— BEGIN DOCUMENT PASSAGE —

OPINION

BRUMMETT ONLINE: Government by TV

If Donald Trump ever lets his remote-control device wander from the all-news channels to the old folks’ classic reruns, he’s apt to fire hapless Jeff Sessions for sure.

Ben Matlock, all wily and winning, would doubtlessly look to Trump like a natural for attorney general.

But Matlock is a defense attorney, you say. Yes, but that’s how Trump seems to view the attorney general — as his personal defense lawyer, out-foxing the evil deep state as it tries to make something sinister of Trump’s innocent man-crush on Vladimir Putin.

Matlock could install Lieutenant Columbo to head the FBI. Columbo could keep going back to Chappaqua to pester a steadily roiling Hillary Clinton with just one more clumsy question about those emails.

I’m joking for comic and hyperbolic effect. But, really, can one much hyperbolize Trump in this American wasteland he’s fashioned where talking-head television and blundering government merge?

Can one much hyperbolize the hiring of that strange fleeting character, going by “The Mooch,” whom Trump had seen defend him vigorously on television, and who lasted several minutes as a leading White House adviser?

The Mooch never even got a security clearance, just like Jared Kushner.

Can one much hyperbolize that, just the other day, Trump telephoned the dapper CNBC tax-cut obsessive, Larry Kudlow, who is identified in one online biography as an “American conservative television personality?” Trump told Kudlow, while he was momentarily off-air, that he’d just seen him on television and that he’d looked handsome. Then the leader of the free world told the “American conservative television personality” that word was seeping out, so it was time to announce that Kudlow would become the White House chief economic adviser.

Now Kudlow will tell the president to his face what he tells dozens of viewers through the high-definition screen. Now the taxpayers, rather than advertisers and viewers, will pay for the information.

Mainly all Kudlow ever says is cut income taxes.

It was all “so Trumpian,” Kudlow, back on the air, said, laughing, as if to describe something charming rather than absurd from a president who was a hoot rather than a joke.

— END DOCUMENT PASSAGE —

# SHORT PROBLEM 1:
According to the opinion column, what position was Larry Kudlow to take in the White House?
# SHORT PROBLEM 2:
Reproduce the opinion column's text from "The Mooch never" up to and including "for the information.".

— BEGIN INFORMATION GIVEN —

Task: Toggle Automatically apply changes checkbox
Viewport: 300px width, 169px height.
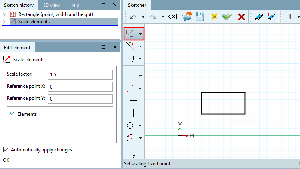Action: point(6,150)
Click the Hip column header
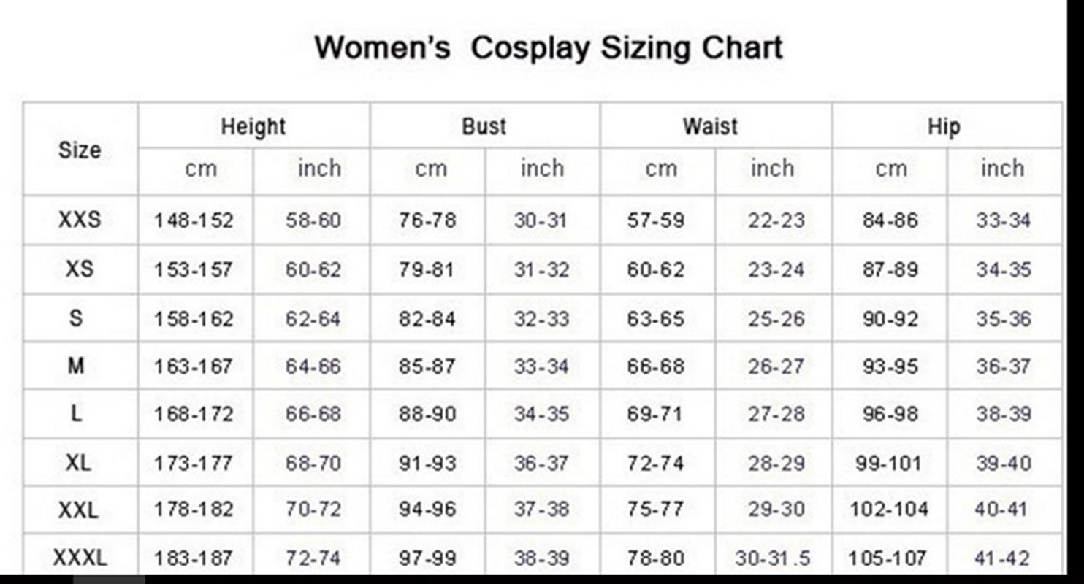Screen dimensions: 1084x584 click(x=944, y=126)
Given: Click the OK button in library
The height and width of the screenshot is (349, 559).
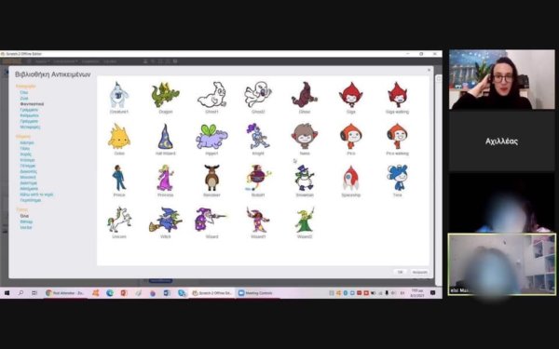Looking at the screenshot, I should point(400,272).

— END INFORMATION GIVEN —

# EXERCISE ANSWER 1:
White House chief economic adviser

# EXERCISE ANSWER 2:
The Mooch never even got a security clearance, just like Jared Kushner.

Can one much hyperbolize that, just the other day, Trump telephoned the dapper CNBC tax-cut obsessive, Larry Kudlow, who is identified in one online biography as an “American conservative television personality?” Trump told Kudlow, while he was momentarily off-air, that he’d just seen him on television and that he’d looked handsome. Then the leader of the free world told the “American conservative television personality” that word was seeping out, so it was time to announce that Kudlow would become the White House chief economic adviser.

Now Kudlow will tell the president to his face what he tells dozens of viewers through the high-definition screen. Now the taxpayers, rather than advertisers and viewers, will pay for the information.